Really, it was the solar thing that did it for me, since I don't have power where I need them to be, and it's sunny here something like 340 days of the year. I'm going to start slowly, again, with a single cactus and give it a week before I add. I'm down probably 10-12 plants at this point with nothing else working. I've also heard good things about various urine, just worry that after a heavy rain I'd need to be there to replenish it all the time, and that's not something I want to commit to. Also not something I particularly want to store in my garage. I am also getting more and more convinced that it's a chipmunk problem as much as rabbit, since the holes they're apparently getting through are small; probably too small for most rabbits.


----------



## stells (Aug 19, 2010)

A fox....


----------



## TylerStewart (Sep 4, 2010)

*Standoff*

I'm giving this solar powered motion detector every opportunity to succeed. It claims a 30' viewing range. I set it at about 8', and it's pointed straight at the plant. For some reason, I still feel like this cactus is going to be gone in 3 days 

I got 3 of these things... If it works, I'll throw in more cactus and more motion detectors.


----------



## Yvonne G (Sep 4, 2010)

I had to laugh out loud when I saw your picture...and I hope you don't mind that I go OT just a bit.

One of the things I tell new sulcata keepers to do is to get on their hands and knees and go around the tortoise pen and pick up anything that a sulcata can fit into his mouth...pebbles, debris, paper, etc.

I saw your picture and had this really funny picture pop into my mind of you on your hands and knees and a really exasperated look on your face!


----------



## TylerStewart (Sep 5, 2010)

Fortunately, this isn't an enclosure, and is just a corner of raw land. It was cleaned off a few years ago before I bought it, so most of the major creosote bushes are gone, but it does have a pretty rocky surface. Personally, I don't think it's a very big deal to scrape an enclosure clean as long as they're eating off of a tray or a concrete slab, etc. Eventually (likely this winter) when I get my enclosures going out there, I will be bringing in lots and lots of soils for them. Being in the commercial concrete industry, I can get sands and soils very cheap (sand around $3 per ton). I also can get concrete very cheap also and do the work myself, so it'll be relatively easy to clean it up in no time. Now if I could just keep the rabbits out....


----------



## TylerStewart (Sep 20, 2010)

Confirmed, these products do not work at all. The cactus is completely eaten. My dogs walk right past it like it's no deterrent at all. Do not buy from AnimalOff.com, what a waste of money and cactus.


----------



## Tom (Sep 20, 2010)

I would have been pleasantly surprised, if you had said otherwise.


----------



## TylerStewart (Sep 20, 2010)

Secretly, me too.... If I had much faith in them from the get-go, I would have planted more than 1 cactus. I'll just keep potting them.

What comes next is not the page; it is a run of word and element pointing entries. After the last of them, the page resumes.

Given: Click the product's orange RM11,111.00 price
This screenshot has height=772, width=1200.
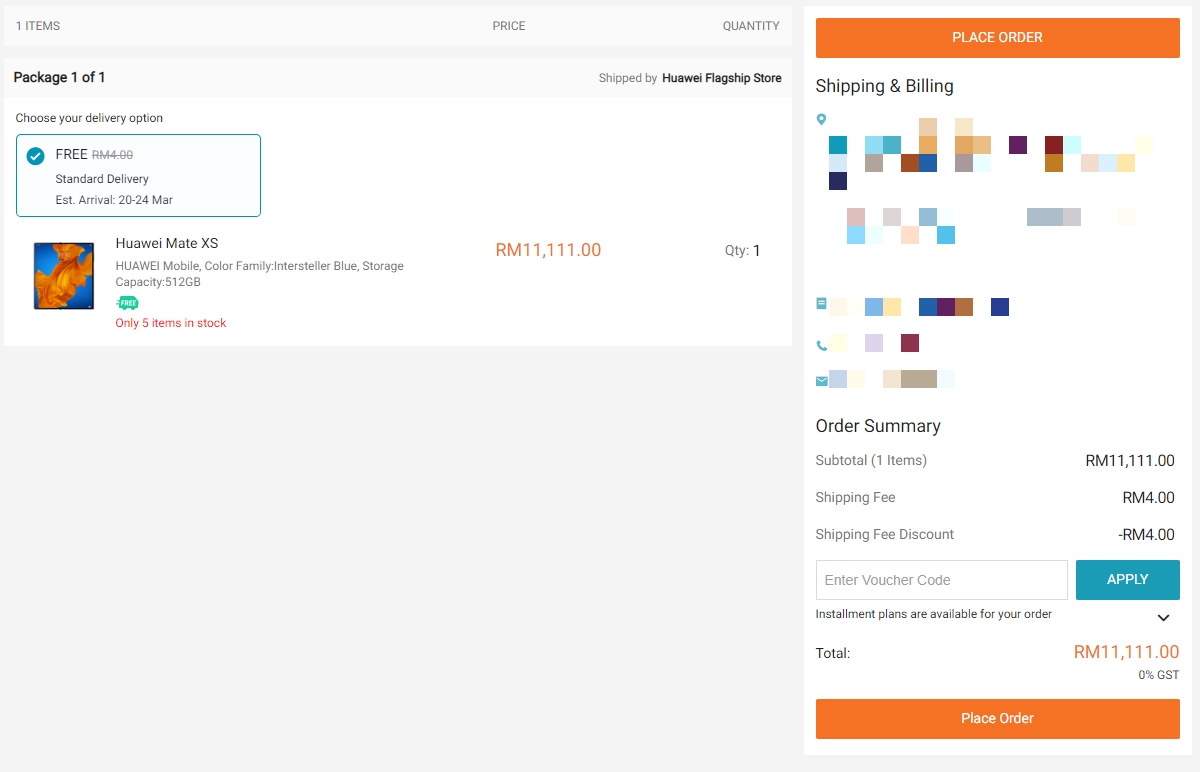Looking at the screenshot, I should (x=548, y=250).
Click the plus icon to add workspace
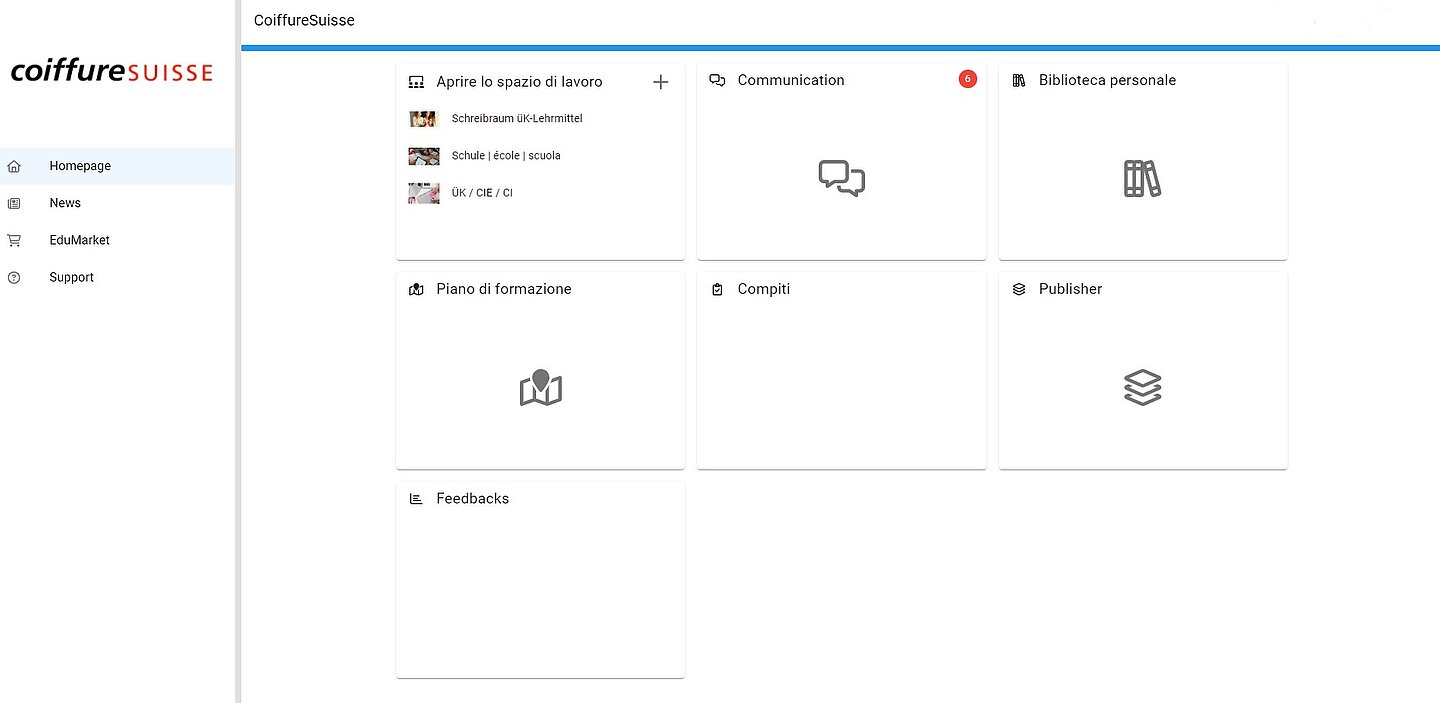 pyautogui.click(x=660, y=82)
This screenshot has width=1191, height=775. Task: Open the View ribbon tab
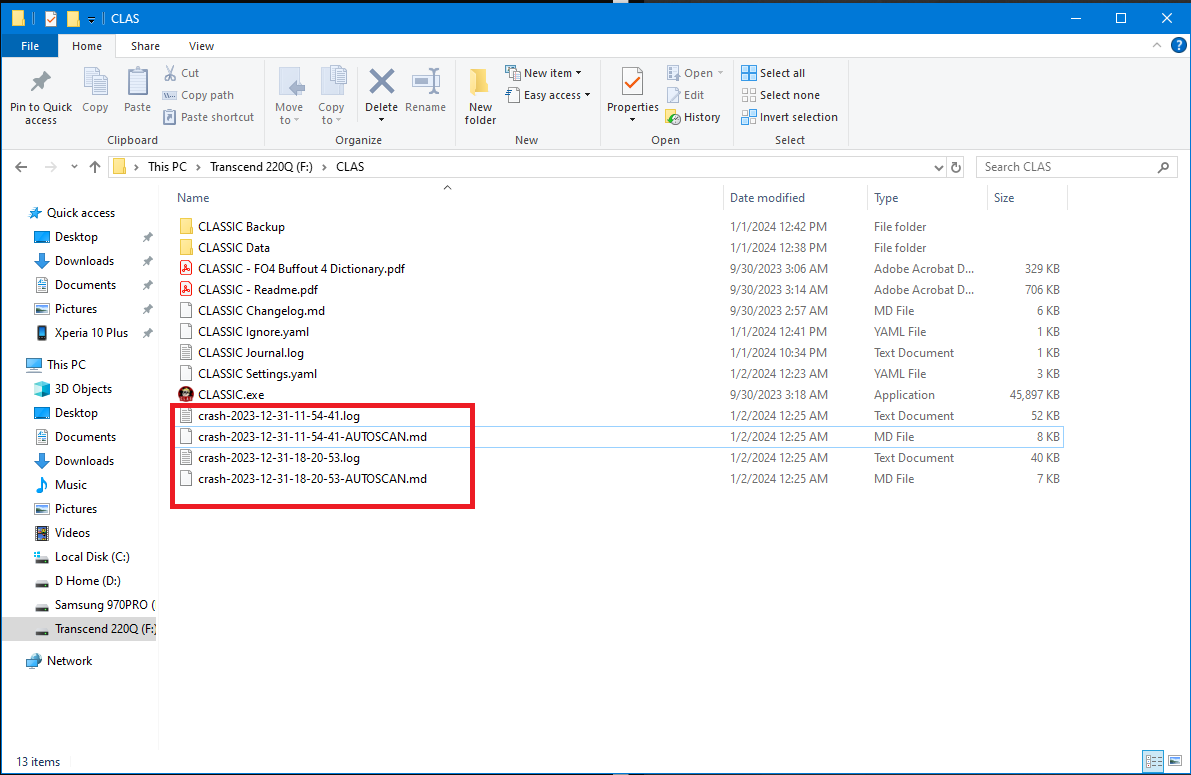(x=201, y=46)
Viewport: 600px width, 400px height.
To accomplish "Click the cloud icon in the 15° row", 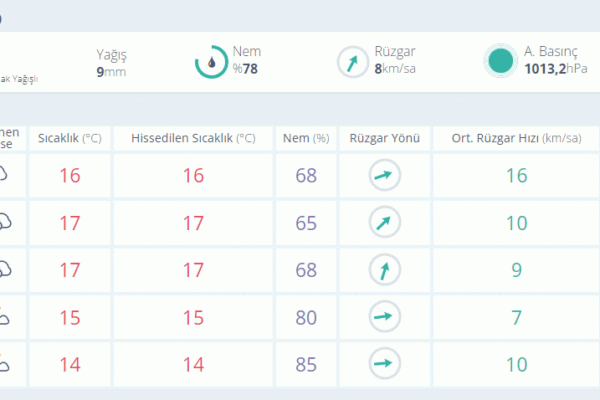I will click(4, 317).
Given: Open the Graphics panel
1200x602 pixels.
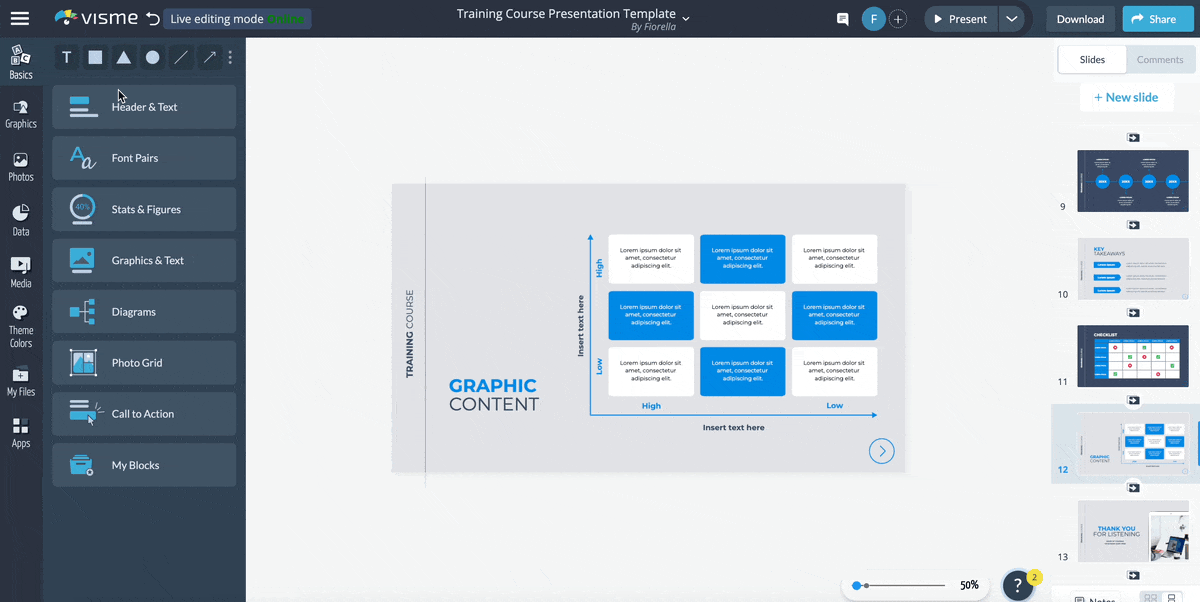Looking at the screenshot, I should coord(21,112).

Maybe once they're 4' tall, the base will be tough enough to withstand rodents.


----------



## dmmj (Sep 20, 2010)

I was waiting to hear if this worked, I also did not have high hopes, I wonder how they can get away with selling products that do not work? So no on sonar bug and animal repellents. Any chance of a refund?


----------



## TylerStewart (Sep 20, 2010)

I could probably try for a refund. I haven't even opened 2 of the 3 boxes. They kinda tricked me into buying 3 when I meant to buy two (confusing checkout process)... I wouldn't expect a return process to be easy. It'd probably be more satisfying to ship them a dead rabbit that got shot because their product didn't work.


----------



## Tom (Sep 20, 2010)

Have you tried a ring of chicken wire around them? My cottontails leave them alone if I do this. I only go about 2' high with it and stake it into the ground so the wind doesn't blow it around.


----------